Brands partnering with entertainment outlets to produce content represent an effective, though selective phenomenon, according to entertainment executives at a recent Creative Week panel in New York. They were there to commemorate the 10-year anniversary of Scott Donaton’s book, Madison & Vine that spotlighted the trend.
“It was about marketing in an end-user controlled world. It was initially fear-based, that TV viewers would skip ads because of the introduction of TIVO. The thought was that brands could say worthy things that are story-based”, explained Donaton, former editor of Ad Age, and currently global chief content officer at UM Studio.
Key takeaways revolve around the evolution and dynamics involved:
Defining moments of branded entertainment abound, especially BMW Films (aka the gold standard) and BMW videos featuring Daniel Craig as James Bond. The Restaurant TV show also broke new ground. “The show’s thesis was that restaurants were the new theatre”, said Ben Silverman, founder and chairman of Electus. Of course, it’s easy to see that now, but it was rather novel at the time. Among other notable collaborations are American Idol and Coca-Cola, The Biggest Loser and 24-Hour Fitness, and Transformers movie and Hasbro.
Moving the brand needle: Not surprisingly, the executives behind similar initiatives are supporters of their value. The show Sons of Anarchy was pitched to Harley-Davidson as “The Sopranos meets Easy Rider“, said Mark-Hans Richter, the company’s SVP and CMO. “Over time, it’s been a great partnership. It does help to sell Harleys, though it’s hard to separate it out. Harley-Davidson is the #1 selling motorcycle now among young adults”. He said many elements went into the increased market share, including the show.
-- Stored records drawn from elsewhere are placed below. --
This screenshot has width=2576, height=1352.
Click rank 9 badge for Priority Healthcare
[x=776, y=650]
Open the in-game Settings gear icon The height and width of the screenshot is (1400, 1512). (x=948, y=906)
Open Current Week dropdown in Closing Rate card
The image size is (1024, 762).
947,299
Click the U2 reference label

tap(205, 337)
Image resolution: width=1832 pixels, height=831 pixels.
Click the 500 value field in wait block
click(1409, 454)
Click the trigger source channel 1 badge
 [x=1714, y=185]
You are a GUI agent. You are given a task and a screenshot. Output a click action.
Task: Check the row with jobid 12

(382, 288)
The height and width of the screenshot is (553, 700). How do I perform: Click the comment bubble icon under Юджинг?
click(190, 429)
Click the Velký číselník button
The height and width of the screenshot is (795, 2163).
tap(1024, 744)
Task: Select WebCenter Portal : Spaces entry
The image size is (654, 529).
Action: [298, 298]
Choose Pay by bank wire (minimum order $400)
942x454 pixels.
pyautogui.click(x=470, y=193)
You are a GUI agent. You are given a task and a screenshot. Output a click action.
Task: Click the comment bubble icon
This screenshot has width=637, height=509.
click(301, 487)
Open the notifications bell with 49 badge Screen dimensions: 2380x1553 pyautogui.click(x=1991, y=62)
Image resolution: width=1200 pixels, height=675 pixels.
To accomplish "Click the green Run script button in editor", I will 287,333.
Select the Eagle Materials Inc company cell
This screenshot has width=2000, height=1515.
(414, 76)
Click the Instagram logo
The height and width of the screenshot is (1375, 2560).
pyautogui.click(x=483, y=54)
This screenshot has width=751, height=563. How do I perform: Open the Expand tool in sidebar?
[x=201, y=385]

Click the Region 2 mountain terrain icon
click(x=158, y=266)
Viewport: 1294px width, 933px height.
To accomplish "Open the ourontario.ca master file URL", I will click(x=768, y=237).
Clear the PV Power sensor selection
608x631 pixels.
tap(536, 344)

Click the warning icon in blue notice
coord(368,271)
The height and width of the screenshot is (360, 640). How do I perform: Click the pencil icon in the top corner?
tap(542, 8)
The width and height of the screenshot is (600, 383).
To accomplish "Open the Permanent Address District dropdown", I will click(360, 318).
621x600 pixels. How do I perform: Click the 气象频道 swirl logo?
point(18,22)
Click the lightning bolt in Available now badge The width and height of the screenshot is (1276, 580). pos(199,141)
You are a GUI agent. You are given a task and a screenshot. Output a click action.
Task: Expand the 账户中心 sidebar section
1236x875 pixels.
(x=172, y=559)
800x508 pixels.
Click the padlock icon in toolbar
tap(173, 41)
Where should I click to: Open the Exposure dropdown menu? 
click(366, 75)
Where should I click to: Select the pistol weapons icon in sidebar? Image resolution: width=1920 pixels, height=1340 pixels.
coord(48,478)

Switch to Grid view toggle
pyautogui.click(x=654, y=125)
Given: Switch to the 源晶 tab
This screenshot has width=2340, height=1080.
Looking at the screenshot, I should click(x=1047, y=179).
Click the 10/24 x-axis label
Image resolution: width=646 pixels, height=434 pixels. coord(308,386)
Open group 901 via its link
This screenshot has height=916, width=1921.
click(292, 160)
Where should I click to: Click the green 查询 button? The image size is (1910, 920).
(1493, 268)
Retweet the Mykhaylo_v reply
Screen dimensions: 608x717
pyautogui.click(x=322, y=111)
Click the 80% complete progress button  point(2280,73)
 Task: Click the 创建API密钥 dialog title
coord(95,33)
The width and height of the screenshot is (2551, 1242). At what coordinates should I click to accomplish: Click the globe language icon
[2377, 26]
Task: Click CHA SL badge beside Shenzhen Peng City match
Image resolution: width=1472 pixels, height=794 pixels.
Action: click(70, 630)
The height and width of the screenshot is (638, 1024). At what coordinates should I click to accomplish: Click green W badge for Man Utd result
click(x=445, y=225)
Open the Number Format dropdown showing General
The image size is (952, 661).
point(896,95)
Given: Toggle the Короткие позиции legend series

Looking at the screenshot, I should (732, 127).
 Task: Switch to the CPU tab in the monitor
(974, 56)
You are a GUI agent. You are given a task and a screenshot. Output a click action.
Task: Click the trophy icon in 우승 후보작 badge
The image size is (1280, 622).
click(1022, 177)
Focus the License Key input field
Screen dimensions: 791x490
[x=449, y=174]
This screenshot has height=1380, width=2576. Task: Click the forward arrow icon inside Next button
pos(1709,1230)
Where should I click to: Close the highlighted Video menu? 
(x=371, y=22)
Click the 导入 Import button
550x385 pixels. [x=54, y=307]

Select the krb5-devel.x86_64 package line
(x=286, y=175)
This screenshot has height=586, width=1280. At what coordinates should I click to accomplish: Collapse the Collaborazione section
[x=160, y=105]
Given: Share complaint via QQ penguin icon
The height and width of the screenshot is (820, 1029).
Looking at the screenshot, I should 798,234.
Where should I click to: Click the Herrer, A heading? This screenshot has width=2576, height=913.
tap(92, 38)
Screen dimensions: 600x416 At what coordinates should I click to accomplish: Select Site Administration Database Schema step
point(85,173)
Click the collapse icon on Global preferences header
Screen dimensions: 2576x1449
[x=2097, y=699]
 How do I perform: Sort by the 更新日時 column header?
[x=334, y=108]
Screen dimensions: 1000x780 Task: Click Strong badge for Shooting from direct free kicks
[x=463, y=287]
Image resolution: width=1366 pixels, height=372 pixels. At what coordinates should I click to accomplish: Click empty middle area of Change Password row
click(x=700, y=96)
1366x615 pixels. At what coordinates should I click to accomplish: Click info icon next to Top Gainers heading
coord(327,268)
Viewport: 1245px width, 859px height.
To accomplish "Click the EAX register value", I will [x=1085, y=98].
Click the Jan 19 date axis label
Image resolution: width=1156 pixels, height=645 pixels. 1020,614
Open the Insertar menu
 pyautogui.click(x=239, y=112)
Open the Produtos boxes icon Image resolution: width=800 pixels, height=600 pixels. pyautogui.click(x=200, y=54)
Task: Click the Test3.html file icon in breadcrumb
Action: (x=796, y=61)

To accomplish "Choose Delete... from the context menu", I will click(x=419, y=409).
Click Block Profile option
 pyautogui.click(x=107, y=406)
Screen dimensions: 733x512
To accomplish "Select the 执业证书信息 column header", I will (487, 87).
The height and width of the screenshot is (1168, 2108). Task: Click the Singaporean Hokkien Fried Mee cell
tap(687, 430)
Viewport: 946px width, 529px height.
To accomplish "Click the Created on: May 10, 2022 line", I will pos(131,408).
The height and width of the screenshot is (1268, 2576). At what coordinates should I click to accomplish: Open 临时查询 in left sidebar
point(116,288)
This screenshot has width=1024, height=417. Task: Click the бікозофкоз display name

Not too big to fail: Still, not all programs work so seamlessly. Jae Goodman, co-chief creative officer and co-head of marketing at CAA Agency, was big enough to own up to a particularly unpleasant memory. He recalled when one of his former clients, The Gap, hired his firm during the 2008 election to turn the flagship store into a giant voting booth, complete with robots. However, the engineers couldn’t get them to work, so the store remained closed for a day. After the passage of time, they do work for Old Navy, another Gap brand, now he noted.
Selective adoption: “This is such a bespoke area that it hasn’t scaled. It’s a resource issue, and it involves lots of work”, noted Donaton. “Now the process hasn’t really accelerated much further over time, since you need to find like-minded people to do the work”, Silverman added. “But once clients do branded entertainment and it works for them, then they’re willing to do it again. Overall there’s a big reward for those brands”.
Even well-known directors like Ron Howard are willing to work with certain brands, Donaton said. Plus, late night comics like Jimmy Fallon and Stephen Colbert, occasionally feature specific brands in their tongue-in-cheek sketches.
A ten-year perspective: As Donaton, who coined the term “Madison & Vine”, said, “it’s a thriving center of commerce, and has been transformative, though it extends beyond Hollywood and is a global phenomenon now”.
Time has also added some elements of financial control. As Goodman said, “now the checkbook stays in the back pocket until the idea is set. For many in this space, the overriding approach is “idea flow before deal flow”.